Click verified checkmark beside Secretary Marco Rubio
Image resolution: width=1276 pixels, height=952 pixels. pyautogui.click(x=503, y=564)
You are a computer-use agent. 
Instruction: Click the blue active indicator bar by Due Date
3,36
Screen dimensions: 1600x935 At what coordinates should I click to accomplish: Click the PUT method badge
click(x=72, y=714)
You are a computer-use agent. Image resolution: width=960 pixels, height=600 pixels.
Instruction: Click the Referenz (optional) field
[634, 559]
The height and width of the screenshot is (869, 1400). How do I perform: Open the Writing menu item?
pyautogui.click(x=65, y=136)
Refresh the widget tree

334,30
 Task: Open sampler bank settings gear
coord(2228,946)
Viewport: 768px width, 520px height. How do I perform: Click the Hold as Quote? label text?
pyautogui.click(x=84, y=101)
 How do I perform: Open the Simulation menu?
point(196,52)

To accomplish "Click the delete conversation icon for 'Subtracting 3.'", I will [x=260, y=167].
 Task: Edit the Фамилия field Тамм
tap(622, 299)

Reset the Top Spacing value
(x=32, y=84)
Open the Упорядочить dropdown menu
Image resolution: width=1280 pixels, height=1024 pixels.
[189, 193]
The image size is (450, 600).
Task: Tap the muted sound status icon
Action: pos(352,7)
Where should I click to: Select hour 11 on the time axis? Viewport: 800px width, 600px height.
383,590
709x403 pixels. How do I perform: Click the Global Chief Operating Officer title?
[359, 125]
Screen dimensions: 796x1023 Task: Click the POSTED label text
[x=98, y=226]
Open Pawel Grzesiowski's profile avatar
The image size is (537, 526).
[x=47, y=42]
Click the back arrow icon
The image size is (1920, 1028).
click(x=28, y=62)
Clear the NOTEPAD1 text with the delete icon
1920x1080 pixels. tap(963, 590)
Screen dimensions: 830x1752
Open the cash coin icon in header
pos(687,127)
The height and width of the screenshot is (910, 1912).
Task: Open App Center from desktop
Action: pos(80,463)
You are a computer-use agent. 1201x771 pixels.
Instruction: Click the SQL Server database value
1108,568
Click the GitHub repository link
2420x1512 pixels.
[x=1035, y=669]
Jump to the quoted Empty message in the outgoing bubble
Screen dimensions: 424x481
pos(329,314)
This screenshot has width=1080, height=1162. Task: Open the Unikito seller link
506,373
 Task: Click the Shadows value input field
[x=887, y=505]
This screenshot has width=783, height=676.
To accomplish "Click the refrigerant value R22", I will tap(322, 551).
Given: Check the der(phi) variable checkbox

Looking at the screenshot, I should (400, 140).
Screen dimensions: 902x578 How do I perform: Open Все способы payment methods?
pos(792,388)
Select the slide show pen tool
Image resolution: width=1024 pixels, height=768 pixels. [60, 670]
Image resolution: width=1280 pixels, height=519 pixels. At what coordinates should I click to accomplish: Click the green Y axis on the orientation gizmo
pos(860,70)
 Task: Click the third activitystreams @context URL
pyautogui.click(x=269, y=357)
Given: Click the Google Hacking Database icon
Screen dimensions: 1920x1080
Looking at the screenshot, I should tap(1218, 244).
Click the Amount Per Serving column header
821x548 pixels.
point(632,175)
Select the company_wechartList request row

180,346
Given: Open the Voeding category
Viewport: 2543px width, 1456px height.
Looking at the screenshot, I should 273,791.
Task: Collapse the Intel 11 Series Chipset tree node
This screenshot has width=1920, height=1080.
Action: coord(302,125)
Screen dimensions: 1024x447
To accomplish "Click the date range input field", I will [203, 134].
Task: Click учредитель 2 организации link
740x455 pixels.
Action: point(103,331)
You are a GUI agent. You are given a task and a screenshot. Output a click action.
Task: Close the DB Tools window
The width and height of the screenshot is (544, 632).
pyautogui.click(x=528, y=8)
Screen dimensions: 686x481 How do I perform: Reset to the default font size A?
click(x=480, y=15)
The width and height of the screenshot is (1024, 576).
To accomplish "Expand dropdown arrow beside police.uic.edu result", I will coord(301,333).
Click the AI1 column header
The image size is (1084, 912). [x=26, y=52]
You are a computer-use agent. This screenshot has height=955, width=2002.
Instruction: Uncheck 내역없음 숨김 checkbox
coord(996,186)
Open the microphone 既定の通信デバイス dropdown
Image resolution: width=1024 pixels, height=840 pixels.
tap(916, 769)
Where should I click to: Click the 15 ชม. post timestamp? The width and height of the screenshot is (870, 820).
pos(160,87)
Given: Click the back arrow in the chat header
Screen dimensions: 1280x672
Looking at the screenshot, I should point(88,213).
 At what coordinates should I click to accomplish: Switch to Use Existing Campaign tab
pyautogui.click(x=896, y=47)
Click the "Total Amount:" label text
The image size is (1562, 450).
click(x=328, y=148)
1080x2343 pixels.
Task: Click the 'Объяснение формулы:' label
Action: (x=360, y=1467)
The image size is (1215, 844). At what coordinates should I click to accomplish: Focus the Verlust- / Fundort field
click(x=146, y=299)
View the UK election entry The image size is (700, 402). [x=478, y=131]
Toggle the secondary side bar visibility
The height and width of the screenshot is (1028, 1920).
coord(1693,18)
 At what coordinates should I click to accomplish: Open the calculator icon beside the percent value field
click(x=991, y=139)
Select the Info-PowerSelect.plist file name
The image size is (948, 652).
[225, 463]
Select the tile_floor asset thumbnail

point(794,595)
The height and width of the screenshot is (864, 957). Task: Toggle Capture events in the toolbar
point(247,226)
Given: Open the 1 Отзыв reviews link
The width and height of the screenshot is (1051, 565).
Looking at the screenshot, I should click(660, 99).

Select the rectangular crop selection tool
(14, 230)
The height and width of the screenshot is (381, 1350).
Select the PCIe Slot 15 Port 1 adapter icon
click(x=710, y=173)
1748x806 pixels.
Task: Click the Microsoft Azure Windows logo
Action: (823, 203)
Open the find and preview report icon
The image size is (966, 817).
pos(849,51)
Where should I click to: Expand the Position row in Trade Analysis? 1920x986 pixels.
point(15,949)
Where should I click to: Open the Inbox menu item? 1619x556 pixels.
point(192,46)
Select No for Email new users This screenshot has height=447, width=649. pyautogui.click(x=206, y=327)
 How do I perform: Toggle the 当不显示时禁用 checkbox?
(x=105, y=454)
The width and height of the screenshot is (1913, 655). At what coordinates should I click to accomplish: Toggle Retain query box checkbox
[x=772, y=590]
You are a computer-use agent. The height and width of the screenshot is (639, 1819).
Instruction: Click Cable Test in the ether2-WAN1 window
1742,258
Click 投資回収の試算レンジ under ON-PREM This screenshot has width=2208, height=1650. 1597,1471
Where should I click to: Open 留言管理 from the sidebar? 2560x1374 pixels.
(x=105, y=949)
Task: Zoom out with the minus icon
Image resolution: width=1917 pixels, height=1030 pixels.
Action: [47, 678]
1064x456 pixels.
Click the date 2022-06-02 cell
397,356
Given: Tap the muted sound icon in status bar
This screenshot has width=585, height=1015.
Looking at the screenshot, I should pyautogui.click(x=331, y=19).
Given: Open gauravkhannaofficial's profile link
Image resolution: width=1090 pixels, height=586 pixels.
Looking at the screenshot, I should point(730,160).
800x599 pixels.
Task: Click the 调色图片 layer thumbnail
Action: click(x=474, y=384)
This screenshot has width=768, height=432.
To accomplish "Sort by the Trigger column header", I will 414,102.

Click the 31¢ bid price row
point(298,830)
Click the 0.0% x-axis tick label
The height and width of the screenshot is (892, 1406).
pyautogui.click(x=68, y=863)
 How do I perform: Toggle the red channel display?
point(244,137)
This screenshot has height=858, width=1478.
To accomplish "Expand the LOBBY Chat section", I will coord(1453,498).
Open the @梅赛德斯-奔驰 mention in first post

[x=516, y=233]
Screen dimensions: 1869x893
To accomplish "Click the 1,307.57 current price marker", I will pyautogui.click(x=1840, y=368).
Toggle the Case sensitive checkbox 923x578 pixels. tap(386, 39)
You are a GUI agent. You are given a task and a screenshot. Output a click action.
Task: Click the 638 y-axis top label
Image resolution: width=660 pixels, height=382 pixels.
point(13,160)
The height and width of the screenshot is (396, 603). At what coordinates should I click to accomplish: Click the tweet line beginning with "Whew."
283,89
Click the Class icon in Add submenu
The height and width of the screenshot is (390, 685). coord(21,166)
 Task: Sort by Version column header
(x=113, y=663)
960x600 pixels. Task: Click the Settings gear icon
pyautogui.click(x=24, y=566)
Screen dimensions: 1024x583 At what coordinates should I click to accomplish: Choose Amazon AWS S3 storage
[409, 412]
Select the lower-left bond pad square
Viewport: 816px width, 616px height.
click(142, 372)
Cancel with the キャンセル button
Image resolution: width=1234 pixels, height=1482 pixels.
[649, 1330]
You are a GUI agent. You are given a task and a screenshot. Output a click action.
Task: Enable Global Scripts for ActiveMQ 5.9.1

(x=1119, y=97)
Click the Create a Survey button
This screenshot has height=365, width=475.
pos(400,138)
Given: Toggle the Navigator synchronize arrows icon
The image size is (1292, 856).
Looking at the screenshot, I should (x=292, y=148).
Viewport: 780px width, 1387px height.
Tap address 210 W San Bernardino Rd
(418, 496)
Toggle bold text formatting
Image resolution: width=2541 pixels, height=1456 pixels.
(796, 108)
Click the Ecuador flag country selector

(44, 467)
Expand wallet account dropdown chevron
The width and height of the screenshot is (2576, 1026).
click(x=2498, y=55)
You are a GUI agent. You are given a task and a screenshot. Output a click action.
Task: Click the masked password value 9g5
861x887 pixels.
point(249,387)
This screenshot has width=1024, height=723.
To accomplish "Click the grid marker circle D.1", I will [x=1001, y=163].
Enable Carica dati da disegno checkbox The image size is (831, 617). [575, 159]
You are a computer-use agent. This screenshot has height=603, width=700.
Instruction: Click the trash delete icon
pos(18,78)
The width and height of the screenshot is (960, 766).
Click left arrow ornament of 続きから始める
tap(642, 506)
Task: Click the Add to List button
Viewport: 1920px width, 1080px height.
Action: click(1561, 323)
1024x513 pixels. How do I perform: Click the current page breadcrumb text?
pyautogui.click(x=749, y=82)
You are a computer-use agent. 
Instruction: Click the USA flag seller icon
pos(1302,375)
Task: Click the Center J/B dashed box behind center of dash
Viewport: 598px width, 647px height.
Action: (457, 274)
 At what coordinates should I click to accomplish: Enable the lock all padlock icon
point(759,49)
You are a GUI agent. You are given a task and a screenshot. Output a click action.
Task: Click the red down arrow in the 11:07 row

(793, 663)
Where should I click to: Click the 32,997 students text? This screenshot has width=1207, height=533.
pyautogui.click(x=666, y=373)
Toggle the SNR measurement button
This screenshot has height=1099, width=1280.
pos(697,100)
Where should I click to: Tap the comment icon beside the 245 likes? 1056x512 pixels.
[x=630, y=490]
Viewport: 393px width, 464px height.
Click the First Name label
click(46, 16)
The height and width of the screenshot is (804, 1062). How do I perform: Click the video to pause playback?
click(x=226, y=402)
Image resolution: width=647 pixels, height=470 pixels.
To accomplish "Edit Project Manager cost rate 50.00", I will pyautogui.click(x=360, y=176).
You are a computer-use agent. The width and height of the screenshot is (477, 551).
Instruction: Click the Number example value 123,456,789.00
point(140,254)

▶ GOAL OF THE EXERCISE: Set out the lines of the listing above as a numbered list, starting at the line containing "Given: Check the der(phi) variable checkbox" and ending at the line containing "pos(860,70)". Leave out blank lines.

▶ EXERCISE RESULT:
1. Given: Check the der(phi) variable checkbox
2. Looking at the screenshot, I should (400, 140).
3. Screen dimensions: 902x578 How do I perform: Open Все способы payment methods?
4. pos(792,388)
5. Select the slide show pen tool
6. Image resolution: width=1024 pixels, height=768 pixels. [60, 670]
7. Image resolution: width=1280 pixels, height=519 pixels. At what coordinates should I click to accomplish: Click the green Y axis on the orientation gizmo
8. pos(860,70)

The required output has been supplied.